▸ Task instructions
Which stock market index does the essay on the put/call ratio apply its new measure of investor risk aversion to?

▸ Given passage
==========

The End Is Nigh When It Tilts To High
Essay. In our recent Post, The Consumer Reports For Socks & Stocks, May 2013, we introduced a new measure of investor risk aversion that shows the preponderance of call option contracts over put option contracts as the ratio [Daily Put/Calls Ratio] applied to the actual stock market index, in this case, the S&P 500 (please see Exhibit 1 below).
We can see, right away, that the market, in aggregate, was light on calls and heavy on puts before the crash of 2008; and heavy on calls in the recovery between 2009 and 2011; and light again at the top of the market in 2011 and heavy on puts; and then the reverse after the market bottom in late 2011; and it’s heavy on calls now, suggesting that the market is hoping that there is more to gain, else their calls are more likely to expire without value; that is, out of the money.
And the reverse is true if the market is light on calls and heavy on puts (more orange above the blue line; putting weight on the blue line, so to speak, as is evident in late 2011, and again in the second quarter of 2012, but the reverse later in the year and going into 2013).
Exhibit 1: The New Risk Culture – The End Is Nigh When It Tilts To High
Exhibit 2: The New Risk Culture & The Market Price of Risk SF = [P/C] × SP
The New Risk Culture & The Market Price of Risk
(Please Click on the Chart to make it larger if required.)
The indicator is obviously “forward looking” and options on millions of shares, of hundreds of companies, are positioned for execution in every time frame by tens of thousands of investors. And that’s conservative (
CBOE Options Volume).
Does the Chart foretell the future? Can we use it as a predictive model? Does the Chart “read the mind of the market”, so to speak?
The answer is that we think it does, but we also think that it might be more accurate in predicting a “down market” than an “up market”; hence, the subtitle “The End Is Nigh If It Tilts To High”.
The reason is that the “heavy put” scenario (“like hanging chads”) has a better chance of eliminating an “arbitrage effect”; if investors see that the market is heavy on puts, and, therefore, “the tilt is high”, and if they decide to buy protective puts, as well, then the money has to come from the money that might otherwise be used to buy stocks, even if the money is coming from cash or bonds. If the “short market” is also active, then even more money will be side-lined pending a “market failure”.
Hence, we might expect less demand for stocks, and, therefore, lower prices for those who need to sell their stocks, such as insurance companies who need to pay benefits. Or, there could also be an emerging “flight to safety” because bond yields are up, or expected to go up. Please see our Post, The Yale Method, May 2013, for information about how the “big money” market “thinks” using the Capital Assets Pricing Model (CAPM) and Modern Portfolio Theory (MPT).
On the other hand, if the money is flowing into buying calls, and the market is “heavy on calls”, then that money is not going into buying stocks because the investors don’t really know which ones to buy now but they expect to buy higher priced stocks at lower prices later, using their calls. And that equation can be enforced, too, by a lot of new money from bonds, applied across the board, so to speak, which would tend to drive the market higher, and fulfill the prophecy in a “flight to risk” and higher inflation, we guess (“econo-speak”).
Fortunately, we don’t really care (that much) because our portfolio is always “as good as cash” and “better than money”, regardless of the market, whether up, down, or indifferent. We’re always in the market and our “money” as stocks is likely to be better than cash and we know that all of the time. Please see The Price of Risk, below.

==========

▸ Information given
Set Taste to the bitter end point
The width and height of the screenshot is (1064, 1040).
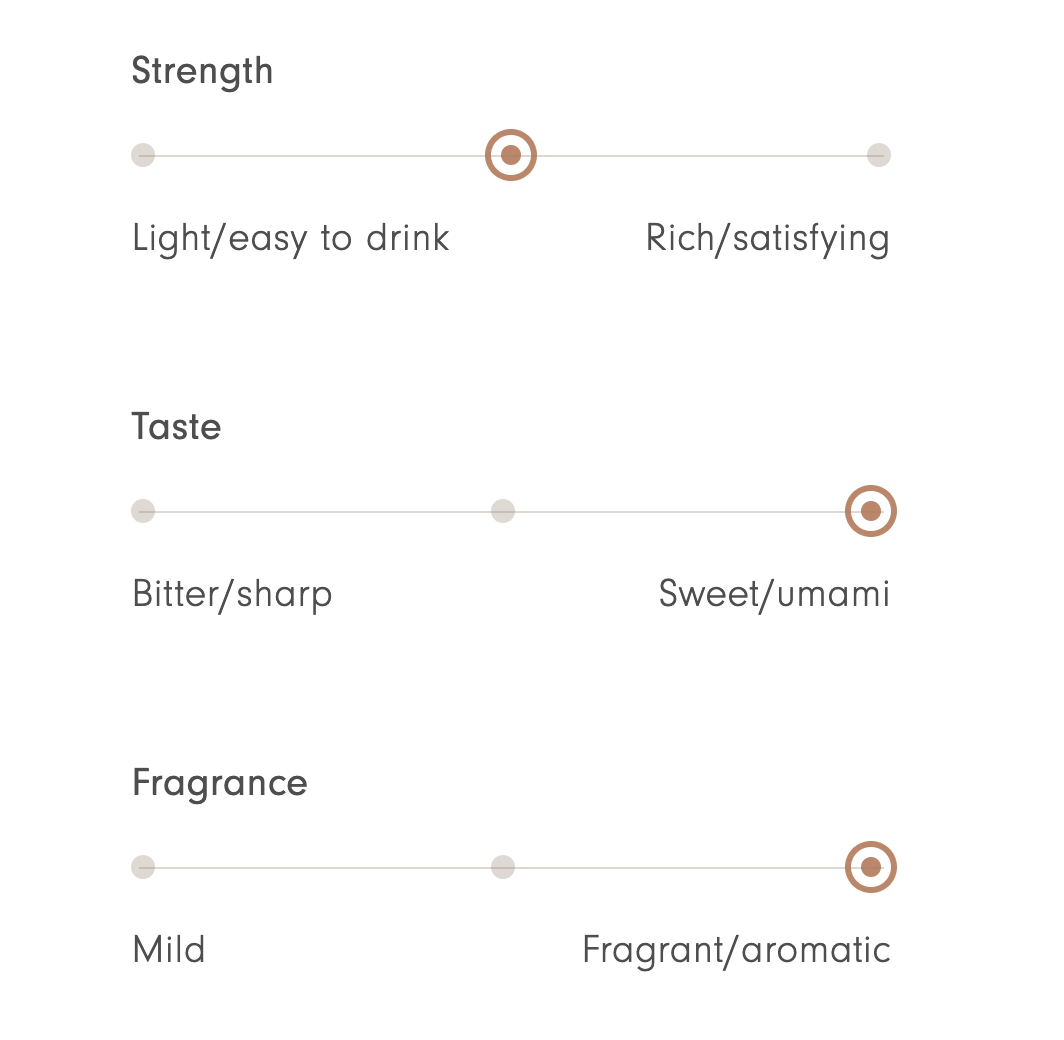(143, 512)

==========

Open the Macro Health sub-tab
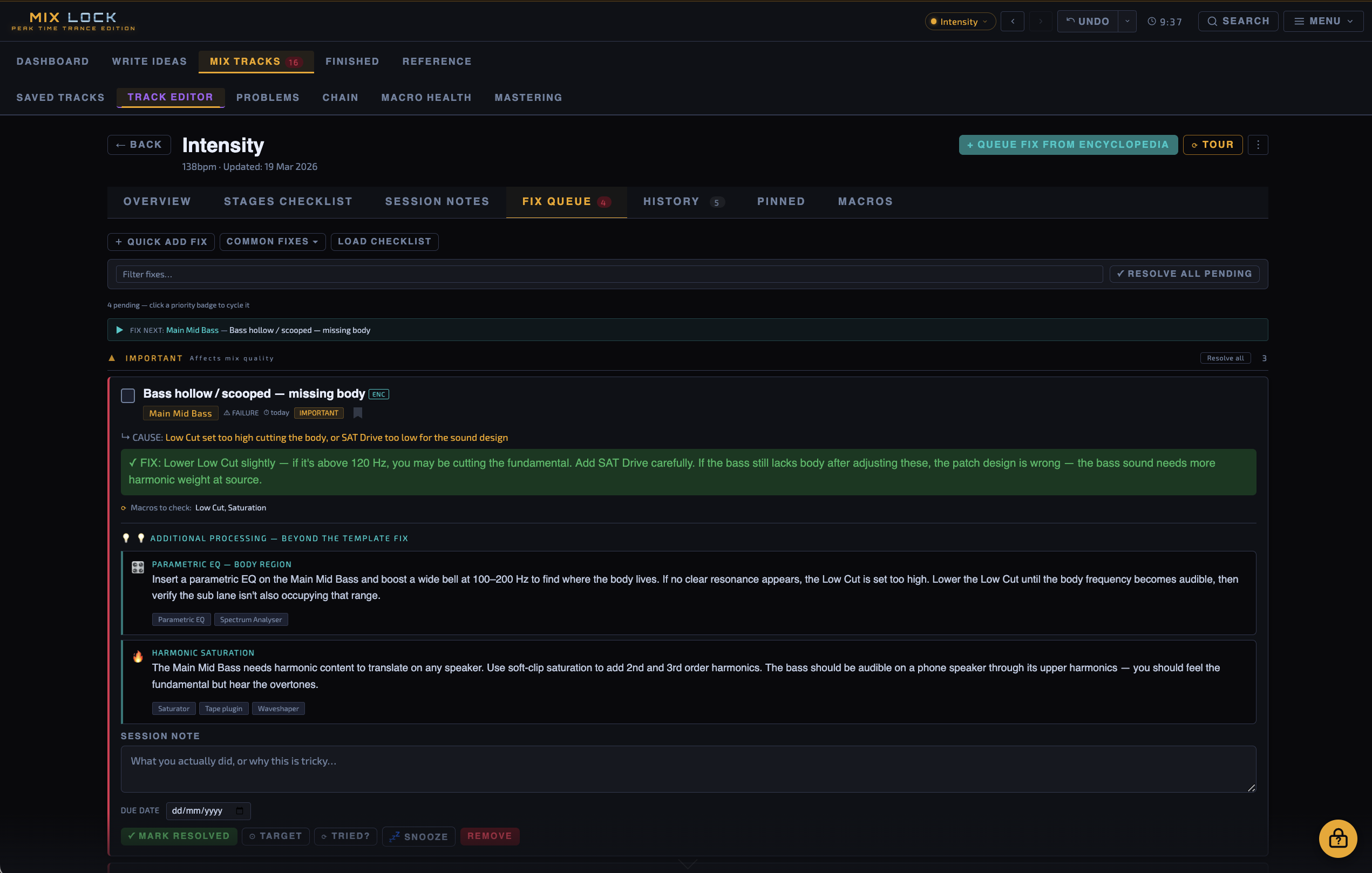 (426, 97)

==========

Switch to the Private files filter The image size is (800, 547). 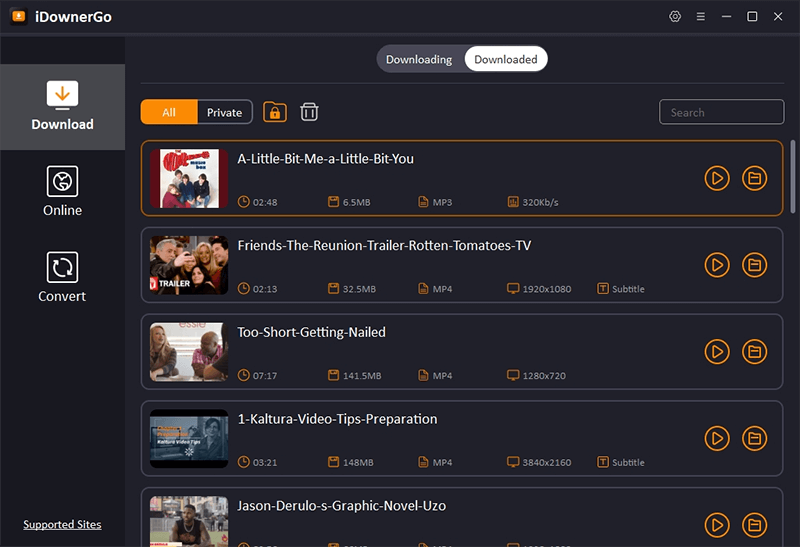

==========

▸ Solution to this exercise
The S&P 500.